From 818a548eed32a3b9dc8c4aef410359078bd16a71 Mon Sep 17 00:00:00 2001
From: Boris Fomitchev <bfomitchev@nvidia.com>
Date: Tue, 23 Jul 2024 21:07:09 -0700
Subject: [PATCH] Cleaned up, working TRT wrapping

Signed-off-by: Boris Fomitchev <bfomitchev@nvidia.com>
---
 scripts/export.py           |  8 ++++----
 vista3d/modeling/vista3d.py | 40 +++++++++++++++++++------------------
 2 files changed, 25 insertions(+), 23 deletions(-)
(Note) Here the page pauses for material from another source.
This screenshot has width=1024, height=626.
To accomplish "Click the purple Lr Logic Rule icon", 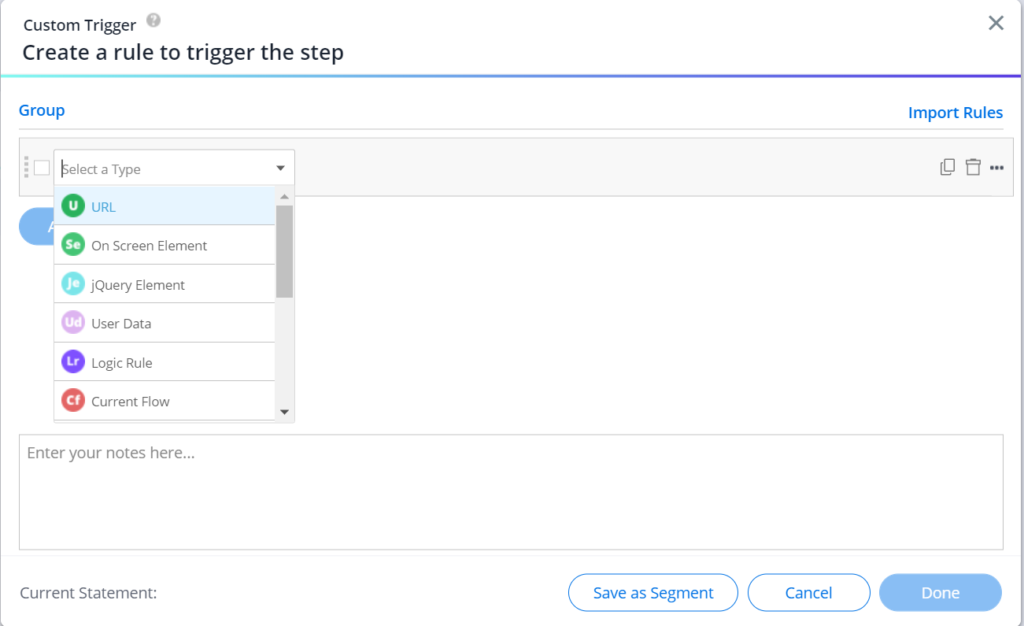I will [73, 361].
diff --git a/scripts/export.py b/scripts/export.py
index 59784d3..7f1a3c2 100644
--- a/scripts/export.py
+++ b/scripts/export.py
@@ -133,13 +133,13 @@ def __init__(self, config_file="./configs/infer.yaml", **override):
 
         en_wrapper = ExportWrapper.wrap(self.model.image_encoder.encoder,
                                         input_names = ['x'], output_names = ['x_out'])
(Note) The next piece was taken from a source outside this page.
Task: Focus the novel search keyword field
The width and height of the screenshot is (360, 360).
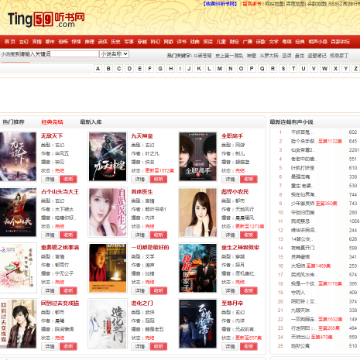Action: click(59, 54)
-        self.model.image_encoder.encoder = TRTWrapper("Encoder", en_wrapper, use_cuda_graph=False)
-        # self.model.image_encoder.encoder.load_engine()
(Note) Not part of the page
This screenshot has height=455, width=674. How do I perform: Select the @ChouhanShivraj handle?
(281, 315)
+        self.model.image_encoder.encoder = TRTWrapper("Encoder", en_wrapper)
+        self.model.image_encoder.encoder.load_engine()
 
         cls_wrapper = ExportWrapper.wrap(self.model.class_head,
                                          input_names = ['src', 'class_vector'], output_names = ['masks', 'class_embedding'])
-        self.model.class_head = TRTWrapper("ClassHead", cls_wrapper, use_cuda_graph=False)
-        # self.model.class_head.load_engine()
+        self.model.class_head = TRTWrapper("ClassHead", cls_wrapper)
+        self.model.class_head.load_engine()
         
         return
 
diff --git a/vista3d/modeling/vista3d.py b/vista3d/modeling/vista3d.py
index 2cf9663..accfbde 100755
--- a/vista3d/modeling/vista3d.py
+++ b/vista3d/modeling/vista3d.py
@@ -302,15 +302,16 @@ def forward(
         ):
             out, out_auto = self.image_embeddings, None
         else:
-            # print(input_images.dtype)
-            self.image_encoder.encoder.build_and_save(
-                (input_images,),
-                dynamo=False,
-                verbose=False,
-                fp16=True, tf32=True,
-                builder_optimization_level=5,
-                enable_all_tactics=True
-            )
+            # Support for TRT wrappping
+            if hasattr(self.image_encoder.encoder, "build_and_save"):
+                self.image_encoder.encoder.build_and_save(
+                    (input_images,),
+                    dynamo=False,
+                    verbose=False,
+                    fp16=True, tf32=True,
+                    builder_optimization_level=5,
+                    enable_all_tactics=True
+                )
             
             time0 = time.time()
             out, out_auto = self.image_encoder(
@@ -325,19 +326,20 @@ def forward(
         # force releasing memories that set to None
         torch.cuda.empty_cache()
         if class_vector is not None:
-            self.class_head.build_and_save(
-                (out_auto, class_vector,),
-                fp16=True, tf32=True,
-                dynamo=False,
-                verbose=False,
-            )
-            time2 = time.time()
+            if hasattr(self.class_head, "build_and_save"):
+                self.class_head.build_and_save(
+                    (out_auto, class_vector,),
+                    fp16=True, tf32=True,
+                    dynamo=False,
+                    verbose=False,
+                )
+            # time2 = time.time()
             logits, _ = self.class_head(src=out_auto, class_vector=class_vector)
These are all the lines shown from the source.